[Records supplied Boundary: Start]

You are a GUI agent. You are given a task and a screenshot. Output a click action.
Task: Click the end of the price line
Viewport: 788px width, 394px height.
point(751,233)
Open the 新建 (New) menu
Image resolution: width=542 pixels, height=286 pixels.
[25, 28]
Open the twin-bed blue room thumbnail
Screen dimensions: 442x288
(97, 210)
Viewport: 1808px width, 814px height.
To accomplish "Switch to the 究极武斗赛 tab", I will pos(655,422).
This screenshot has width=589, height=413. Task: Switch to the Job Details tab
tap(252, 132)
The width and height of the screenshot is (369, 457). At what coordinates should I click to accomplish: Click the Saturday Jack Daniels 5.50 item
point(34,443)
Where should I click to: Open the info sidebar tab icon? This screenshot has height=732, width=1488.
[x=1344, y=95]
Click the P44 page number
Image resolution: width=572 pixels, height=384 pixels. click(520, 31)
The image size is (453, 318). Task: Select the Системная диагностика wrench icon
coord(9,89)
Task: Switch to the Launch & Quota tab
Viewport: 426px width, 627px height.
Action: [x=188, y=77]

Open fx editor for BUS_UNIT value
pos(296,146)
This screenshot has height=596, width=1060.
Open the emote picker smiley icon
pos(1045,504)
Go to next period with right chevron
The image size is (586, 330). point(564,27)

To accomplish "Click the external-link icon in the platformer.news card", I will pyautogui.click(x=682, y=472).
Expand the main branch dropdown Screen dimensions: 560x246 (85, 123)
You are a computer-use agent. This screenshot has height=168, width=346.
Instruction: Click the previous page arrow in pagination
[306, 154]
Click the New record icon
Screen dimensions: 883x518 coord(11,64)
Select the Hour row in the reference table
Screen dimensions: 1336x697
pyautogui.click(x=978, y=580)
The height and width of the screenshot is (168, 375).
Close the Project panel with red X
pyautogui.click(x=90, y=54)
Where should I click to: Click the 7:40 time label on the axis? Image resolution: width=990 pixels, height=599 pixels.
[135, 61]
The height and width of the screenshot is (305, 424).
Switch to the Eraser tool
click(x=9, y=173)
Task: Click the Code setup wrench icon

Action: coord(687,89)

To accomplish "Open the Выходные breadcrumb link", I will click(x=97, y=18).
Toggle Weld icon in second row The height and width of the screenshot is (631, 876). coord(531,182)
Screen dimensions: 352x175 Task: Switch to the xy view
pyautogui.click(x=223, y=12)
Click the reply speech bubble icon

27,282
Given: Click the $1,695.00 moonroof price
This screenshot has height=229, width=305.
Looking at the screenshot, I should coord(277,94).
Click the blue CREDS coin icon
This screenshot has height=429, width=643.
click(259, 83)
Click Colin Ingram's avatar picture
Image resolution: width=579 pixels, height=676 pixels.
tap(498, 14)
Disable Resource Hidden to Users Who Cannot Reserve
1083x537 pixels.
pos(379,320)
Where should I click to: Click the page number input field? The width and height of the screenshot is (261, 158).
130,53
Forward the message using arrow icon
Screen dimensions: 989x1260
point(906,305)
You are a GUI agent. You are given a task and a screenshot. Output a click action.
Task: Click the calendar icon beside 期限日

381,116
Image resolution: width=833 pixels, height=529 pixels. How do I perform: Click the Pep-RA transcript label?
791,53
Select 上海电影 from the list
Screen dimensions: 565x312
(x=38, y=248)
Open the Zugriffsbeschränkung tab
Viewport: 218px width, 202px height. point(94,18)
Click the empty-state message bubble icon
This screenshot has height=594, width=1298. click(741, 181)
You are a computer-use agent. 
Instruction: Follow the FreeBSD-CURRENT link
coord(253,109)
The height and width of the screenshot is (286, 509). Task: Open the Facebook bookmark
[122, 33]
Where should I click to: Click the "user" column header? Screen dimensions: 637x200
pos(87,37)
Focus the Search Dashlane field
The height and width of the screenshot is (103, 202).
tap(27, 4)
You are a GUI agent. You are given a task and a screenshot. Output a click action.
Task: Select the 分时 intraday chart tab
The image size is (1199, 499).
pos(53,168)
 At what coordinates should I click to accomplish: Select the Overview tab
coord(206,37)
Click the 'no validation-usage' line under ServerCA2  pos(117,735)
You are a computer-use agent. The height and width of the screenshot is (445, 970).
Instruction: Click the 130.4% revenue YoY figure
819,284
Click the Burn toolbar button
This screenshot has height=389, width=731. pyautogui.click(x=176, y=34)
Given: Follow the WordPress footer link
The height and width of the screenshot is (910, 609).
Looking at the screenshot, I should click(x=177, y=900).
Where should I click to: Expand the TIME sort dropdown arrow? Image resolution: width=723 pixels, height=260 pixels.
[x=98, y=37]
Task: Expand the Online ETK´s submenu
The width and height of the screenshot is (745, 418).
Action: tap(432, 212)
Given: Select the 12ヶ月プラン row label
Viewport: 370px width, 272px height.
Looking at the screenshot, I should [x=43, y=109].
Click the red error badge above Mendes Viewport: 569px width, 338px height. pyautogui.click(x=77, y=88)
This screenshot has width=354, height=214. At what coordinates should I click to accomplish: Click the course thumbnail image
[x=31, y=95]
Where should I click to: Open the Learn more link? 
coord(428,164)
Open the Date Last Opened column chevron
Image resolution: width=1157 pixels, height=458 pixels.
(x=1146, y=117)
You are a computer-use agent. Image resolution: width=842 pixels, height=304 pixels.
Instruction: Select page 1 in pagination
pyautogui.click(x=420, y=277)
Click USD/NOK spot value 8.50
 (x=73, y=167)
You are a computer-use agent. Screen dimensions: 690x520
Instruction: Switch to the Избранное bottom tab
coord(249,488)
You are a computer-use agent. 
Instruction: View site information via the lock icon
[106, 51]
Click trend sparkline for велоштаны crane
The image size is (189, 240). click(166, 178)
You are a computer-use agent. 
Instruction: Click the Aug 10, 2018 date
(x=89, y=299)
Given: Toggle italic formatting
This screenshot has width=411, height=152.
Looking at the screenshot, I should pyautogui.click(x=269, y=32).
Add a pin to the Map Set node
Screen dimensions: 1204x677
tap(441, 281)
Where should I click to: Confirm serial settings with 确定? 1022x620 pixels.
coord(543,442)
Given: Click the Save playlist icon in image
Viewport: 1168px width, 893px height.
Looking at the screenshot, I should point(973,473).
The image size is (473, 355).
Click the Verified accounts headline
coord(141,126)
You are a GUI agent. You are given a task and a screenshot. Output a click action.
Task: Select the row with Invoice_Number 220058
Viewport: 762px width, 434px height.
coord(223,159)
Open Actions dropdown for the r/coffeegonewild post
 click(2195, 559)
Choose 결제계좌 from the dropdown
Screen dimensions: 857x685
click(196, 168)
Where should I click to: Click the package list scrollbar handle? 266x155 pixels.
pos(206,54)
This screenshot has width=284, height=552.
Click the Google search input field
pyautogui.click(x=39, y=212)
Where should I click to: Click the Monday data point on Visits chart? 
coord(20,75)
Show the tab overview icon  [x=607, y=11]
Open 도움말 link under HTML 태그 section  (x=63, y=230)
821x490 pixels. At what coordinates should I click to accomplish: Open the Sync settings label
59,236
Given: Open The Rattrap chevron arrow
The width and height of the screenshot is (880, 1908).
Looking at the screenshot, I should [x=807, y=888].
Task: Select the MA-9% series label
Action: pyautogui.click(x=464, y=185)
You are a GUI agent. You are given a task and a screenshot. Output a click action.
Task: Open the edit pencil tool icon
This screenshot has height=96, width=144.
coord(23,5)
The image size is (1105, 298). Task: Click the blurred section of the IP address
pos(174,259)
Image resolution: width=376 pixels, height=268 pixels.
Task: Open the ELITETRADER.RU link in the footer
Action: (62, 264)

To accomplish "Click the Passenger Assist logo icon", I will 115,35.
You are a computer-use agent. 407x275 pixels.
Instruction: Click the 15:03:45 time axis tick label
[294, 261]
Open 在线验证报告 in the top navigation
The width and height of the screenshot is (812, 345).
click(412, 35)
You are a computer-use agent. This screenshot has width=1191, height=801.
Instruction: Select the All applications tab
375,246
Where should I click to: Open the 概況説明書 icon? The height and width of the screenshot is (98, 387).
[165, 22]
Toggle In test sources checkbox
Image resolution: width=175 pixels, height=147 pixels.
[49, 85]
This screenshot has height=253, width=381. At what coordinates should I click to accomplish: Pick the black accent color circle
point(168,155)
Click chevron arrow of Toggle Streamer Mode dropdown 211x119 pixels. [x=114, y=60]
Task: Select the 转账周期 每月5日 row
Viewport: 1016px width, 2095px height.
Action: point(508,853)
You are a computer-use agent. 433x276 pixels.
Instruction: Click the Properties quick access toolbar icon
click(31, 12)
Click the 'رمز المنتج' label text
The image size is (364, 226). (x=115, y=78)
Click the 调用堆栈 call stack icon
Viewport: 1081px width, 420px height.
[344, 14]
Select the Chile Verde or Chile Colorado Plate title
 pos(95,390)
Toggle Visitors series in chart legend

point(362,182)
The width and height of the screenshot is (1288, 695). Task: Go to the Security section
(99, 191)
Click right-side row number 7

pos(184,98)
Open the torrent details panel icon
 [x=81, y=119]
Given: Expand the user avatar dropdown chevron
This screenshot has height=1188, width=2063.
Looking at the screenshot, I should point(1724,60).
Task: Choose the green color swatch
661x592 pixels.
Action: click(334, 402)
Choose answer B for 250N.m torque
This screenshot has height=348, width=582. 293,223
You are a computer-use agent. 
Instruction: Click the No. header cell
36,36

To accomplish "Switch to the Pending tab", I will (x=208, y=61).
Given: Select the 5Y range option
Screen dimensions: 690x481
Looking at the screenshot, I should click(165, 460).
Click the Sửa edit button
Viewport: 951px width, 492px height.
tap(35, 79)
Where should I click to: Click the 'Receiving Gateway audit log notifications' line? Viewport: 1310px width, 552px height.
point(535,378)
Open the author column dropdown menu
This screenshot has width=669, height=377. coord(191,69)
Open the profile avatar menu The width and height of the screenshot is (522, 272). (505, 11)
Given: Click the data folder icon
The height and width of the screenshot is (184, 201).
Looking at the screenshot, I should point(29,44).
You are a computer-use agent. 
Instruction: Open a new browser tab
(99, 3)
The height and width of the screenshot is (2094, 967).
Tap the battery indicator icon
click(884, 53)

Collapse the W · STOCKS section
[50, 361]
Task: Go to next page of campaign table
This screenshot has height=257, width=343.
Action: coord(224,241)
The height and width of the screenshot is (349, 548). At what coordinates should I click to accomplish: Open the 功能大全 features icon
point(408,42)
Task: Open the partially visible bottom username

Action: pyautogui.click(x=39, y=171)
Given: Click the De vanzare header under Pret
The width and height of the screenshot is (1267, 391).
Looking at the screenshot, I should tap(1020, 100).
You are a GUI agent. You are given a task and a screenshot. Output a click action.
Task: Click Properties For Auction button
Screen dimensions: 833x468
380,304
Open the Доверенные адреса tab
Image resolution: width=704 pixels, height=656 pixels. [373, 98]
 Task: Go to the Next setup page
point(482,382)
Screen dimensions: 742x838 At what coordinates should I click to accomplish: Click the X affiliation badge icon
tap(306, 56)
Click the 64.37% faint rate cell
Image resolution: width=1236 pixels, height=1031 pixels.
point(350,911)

[Records supplied Boundary: End]

The answer is the records above restated word for word from their opening line through the line that holds "Viewport: 1808px width, 814px height.", both included, and nothing else.

You are a GUI agent. You are given a task and a screenshot. Output a click action.
Task: Click the end of the price line
Viewport: 788px width, 394px height.
point(751,233)
Open the 新建 (New) menu
Image resolution: width=542 pixels, height=286 pixels.
[25, 28]
Open the twin-bed blue room thumbnail
Screen dimensions: 442x288
(97, 210)
Viewport: 1808px width, 814px height.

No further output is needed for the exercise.